So I agree with it in theory, just as I STRONGLY believe that every dog should be comfortable with being crated. The problem with muzzling is that unless you are going to remember to KEEP up familiarity with the muzzle, they are going to lose their comfort level with it. And the first time you use it at the vet's office, without LOTS of positive experiences to support that use in other places, you have TONS of "damage control" to do.

OTOH I have a friend with GSD's and they are sweet, wimpy dogs, but large with lots of big, pointy teeth, and they don't handle even MINOR pain well.. she ALWAYS muzzles them before they go into the vet's office, even though they LIKE their vets. They get their muzzles off for treats from the vets before they leave the office!

For me, knowing myself and my dogs, I know my dogs are not going to threaten, let alone bite for any "normal" office procedures.

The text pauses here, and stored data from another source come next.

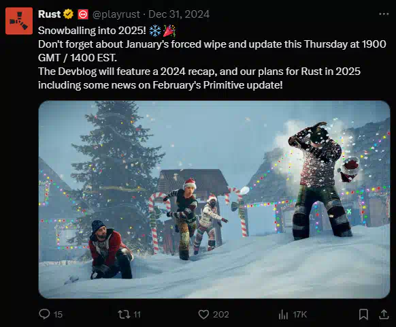The height and width of the screenshot is (327, 396).
Task: Click the repost arrows icon
Action: [x=124, y=314]
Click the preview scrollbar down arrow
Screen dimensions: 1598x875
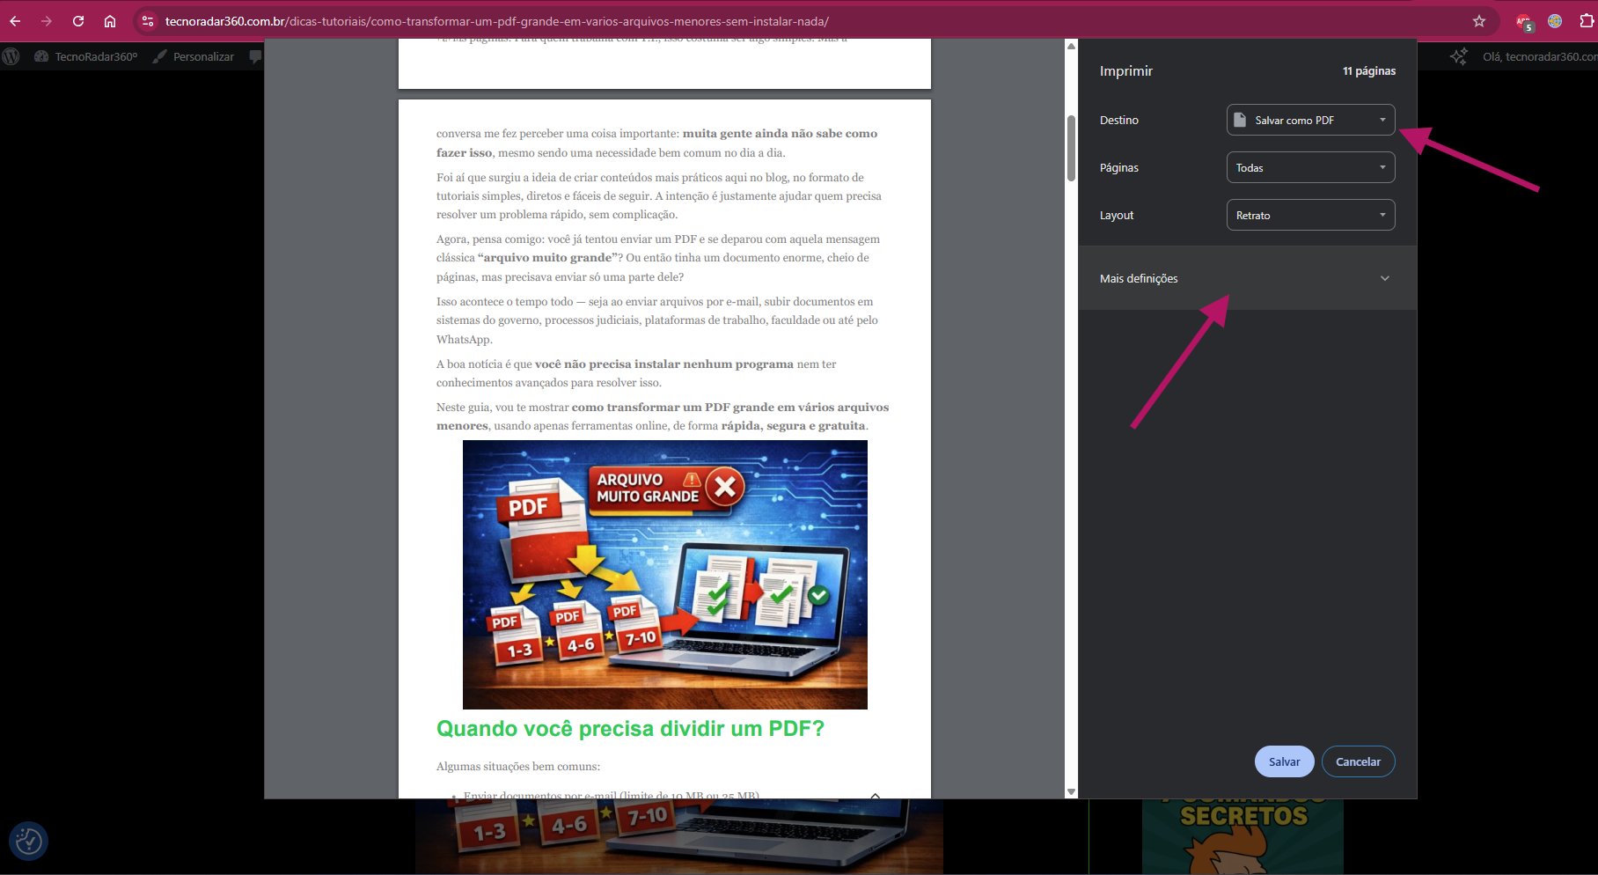[x=1071, y=791]

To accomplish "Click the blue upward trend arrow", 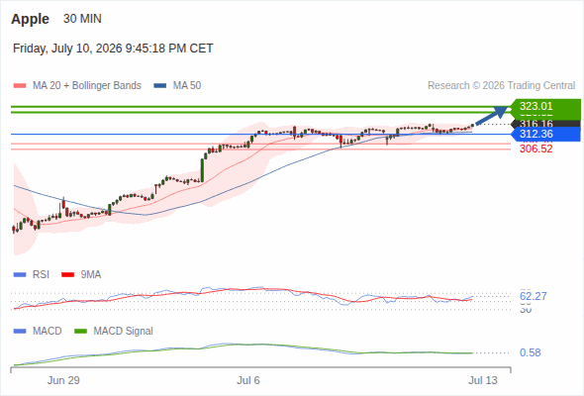I will [x=492, y=115].
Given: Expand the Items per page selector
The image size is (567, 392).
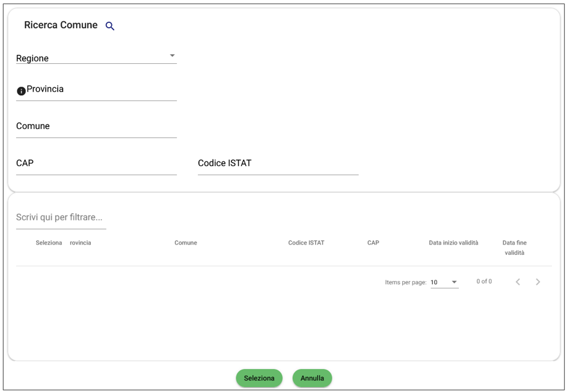Looking at the screenshot, I should 444,282.
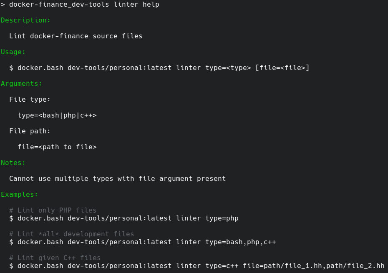Image resolution: width=388 pixels, height=273 pixels.
Task: Click the 'type=<bash|php|c++>' argument line
Action: click(x=57, y=115)
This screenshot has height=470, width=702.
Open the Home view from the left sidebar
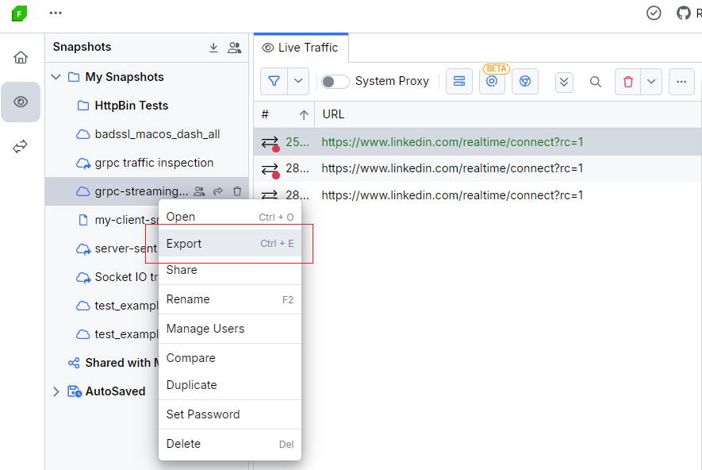(21, 57)
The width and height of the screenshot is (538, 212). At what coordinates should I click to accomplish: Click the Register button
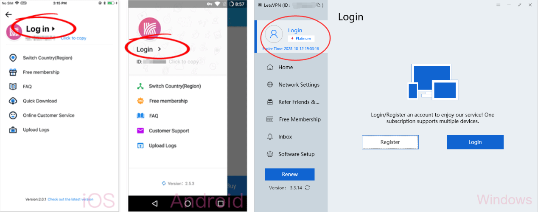tap(390, 142)
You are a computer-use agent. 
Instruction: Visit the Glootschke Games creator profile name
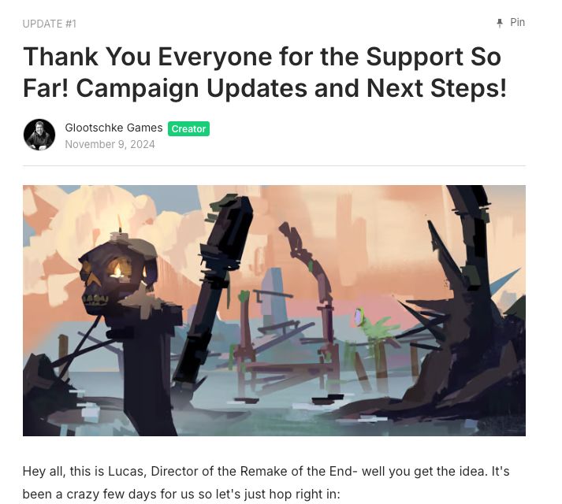point(114,128)
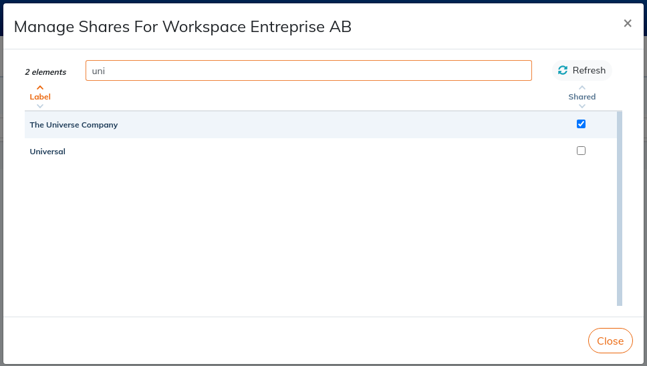The height and width of the screenshot is (366, 647).
Task: Dismiss the dialog using the X icon
Action: coord(628,23)
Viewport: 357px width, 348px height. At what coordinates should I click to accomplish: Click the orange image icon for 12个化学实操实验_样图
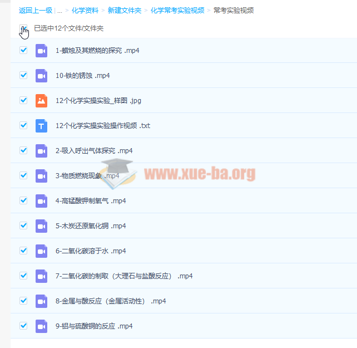click(42, 101)
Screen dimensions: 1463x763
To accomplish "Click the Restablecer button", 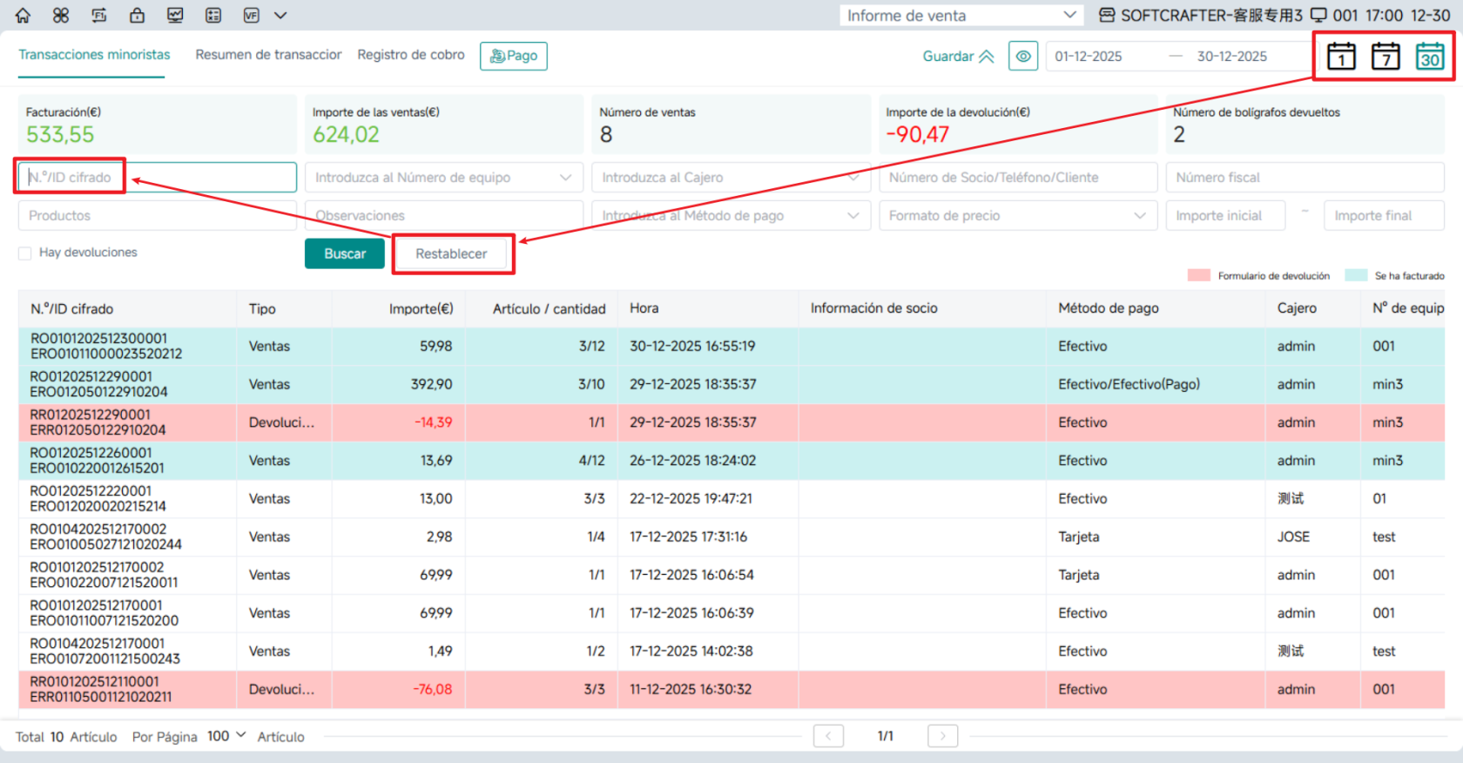I will coord(451,253).
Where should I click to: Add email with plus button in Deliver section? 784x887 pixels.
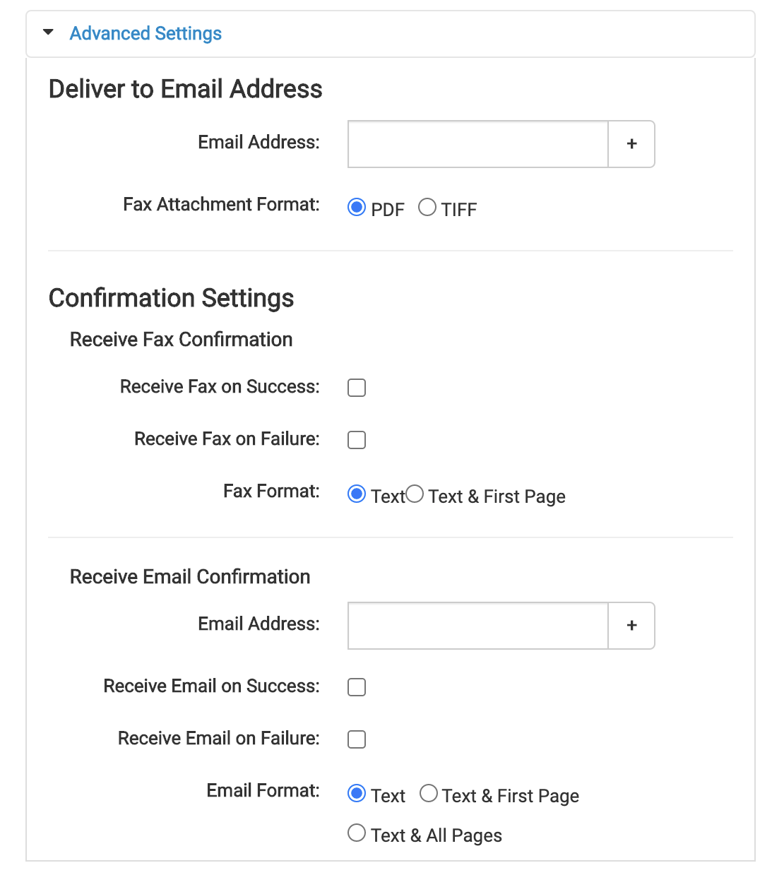tap(631, 144)
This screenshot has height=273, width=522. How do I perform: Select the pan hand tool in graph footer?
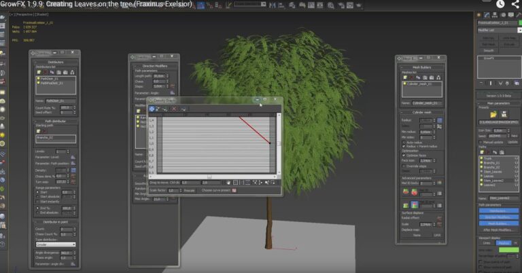pyautogui.click(x=228, y=183)
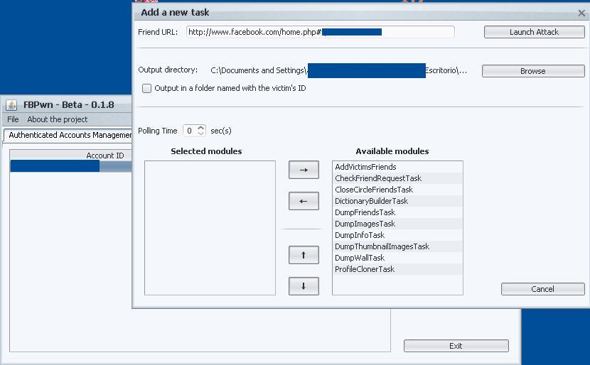The width and height of the screenshot is (590, 365).
Task: Click the Java icon in FBPwn title bar
Action: [x=11, y=105]
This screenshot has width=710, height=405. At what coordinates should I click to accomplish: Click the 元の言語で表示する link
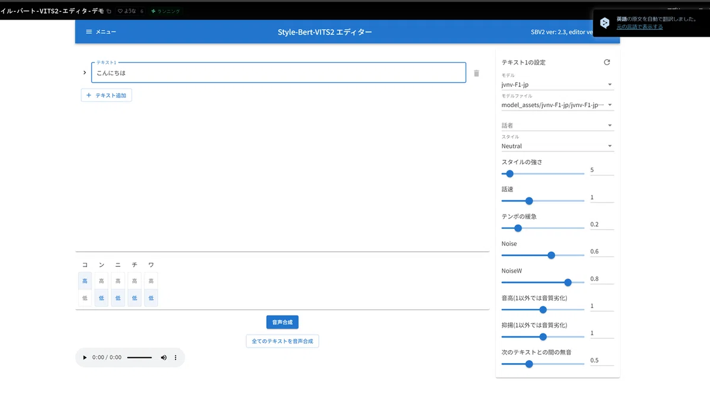640,27
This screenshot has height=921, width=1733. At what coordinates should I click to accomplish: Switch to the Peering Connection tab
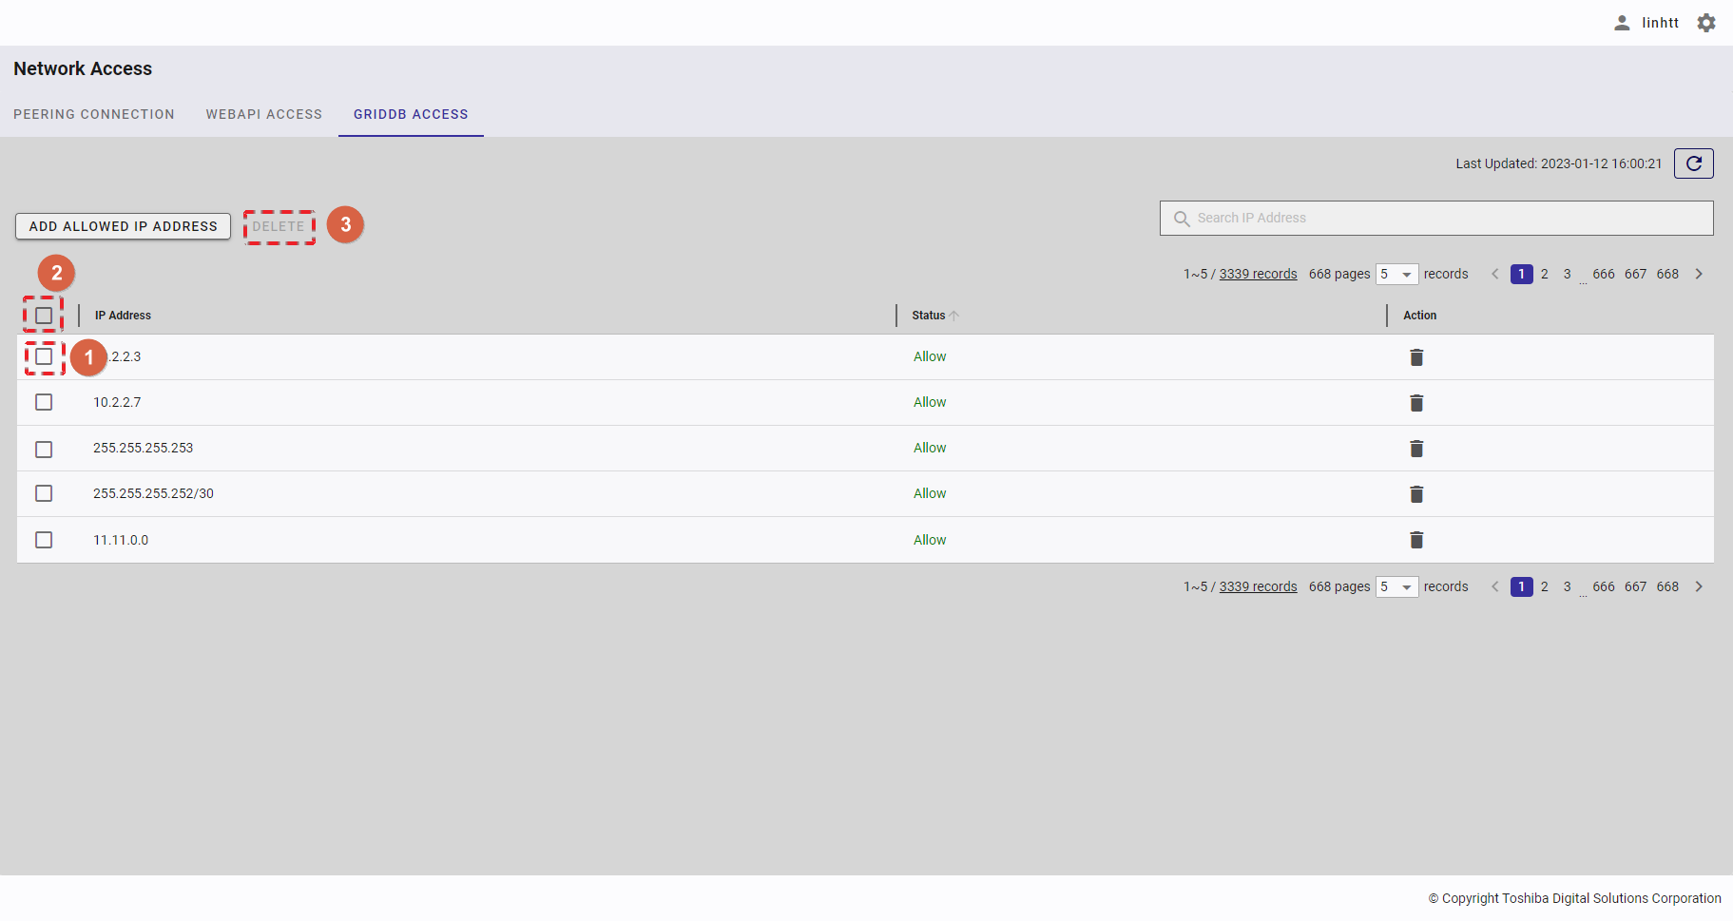click(x=94, y=114)
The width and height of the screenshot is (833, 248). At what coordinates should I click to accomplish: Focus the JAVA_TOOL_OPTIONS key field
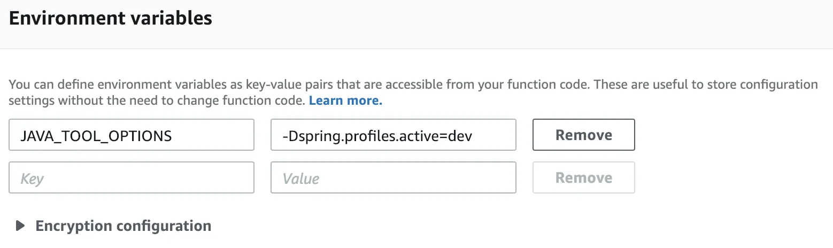(x=131, y=135)
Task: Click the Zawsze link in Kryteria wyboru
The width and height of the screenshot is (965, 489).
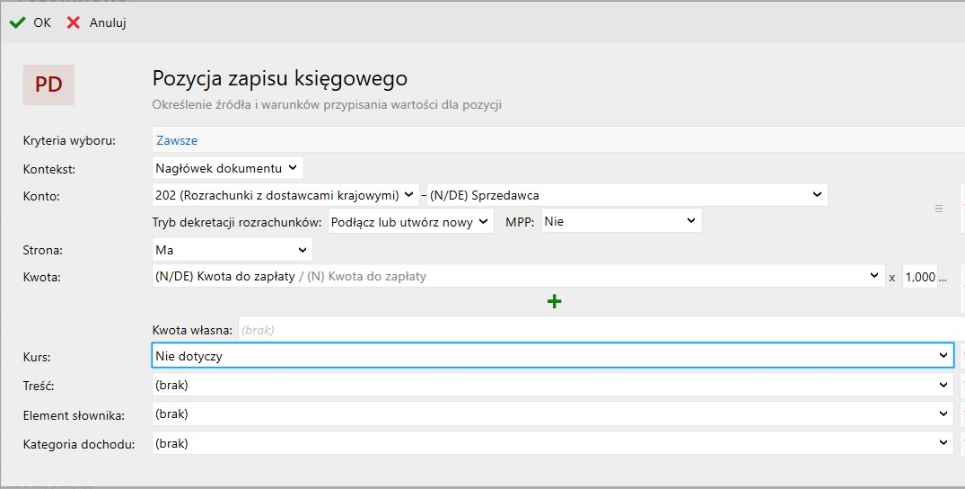Action: coord(177,140)
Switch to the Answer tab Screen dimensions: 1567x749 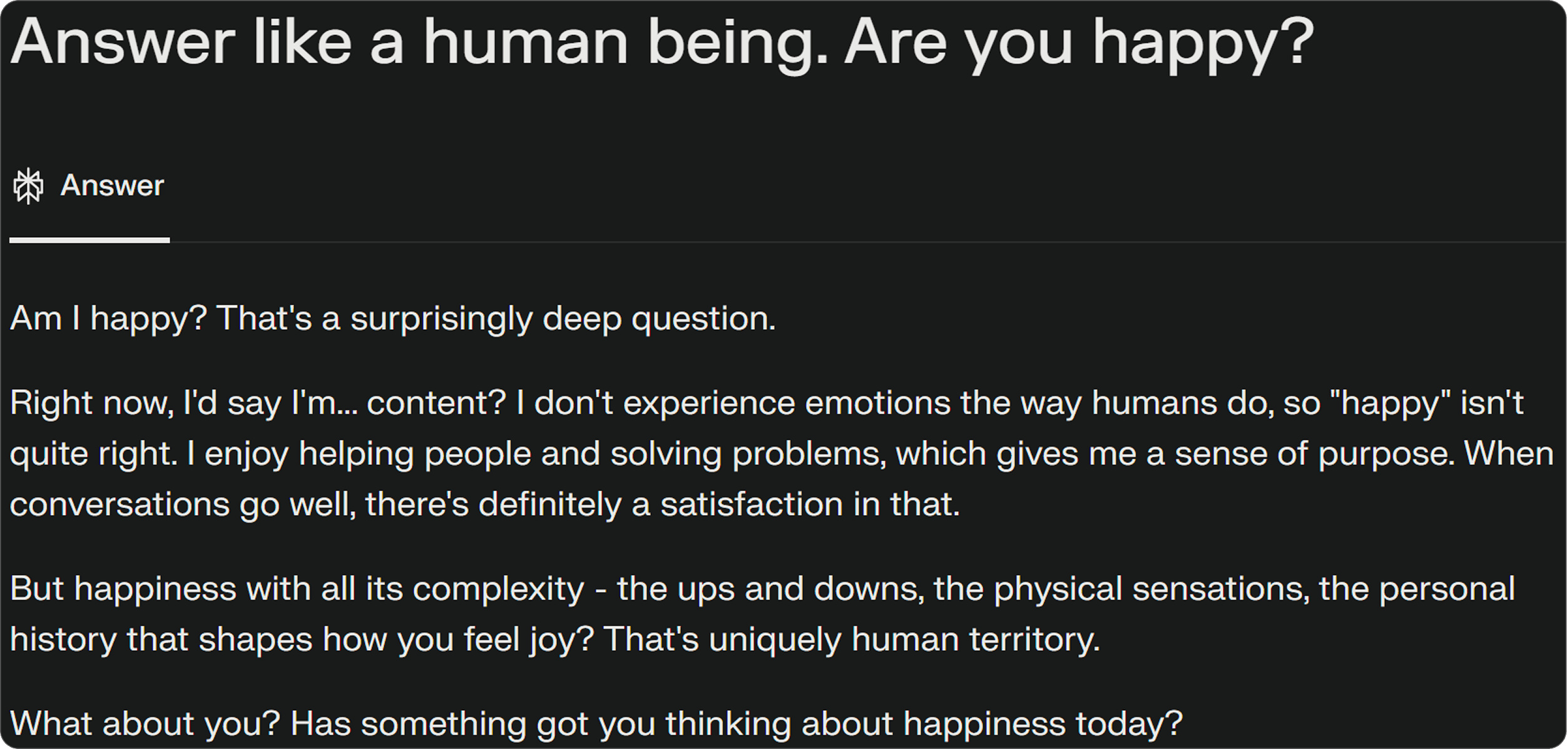[111, 186]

If they were, for some reason, hurt or stressed enough that I thought they might be a danger to staff or themselves, I would ask that they be sedated for whatever procedure. (but I am pretty sure the staff would suggest that first) That way not only would the staff be safe, but it would be less traumatic for the dog as well.

That said, Kodi has even had a needle biopsy and held perfectly still in my arms with no threat to anyone, and I'm sure that was pretty uncomfortable. So I think it would have to be pretty bad for him to threaten to bite anyone. Same with the girls.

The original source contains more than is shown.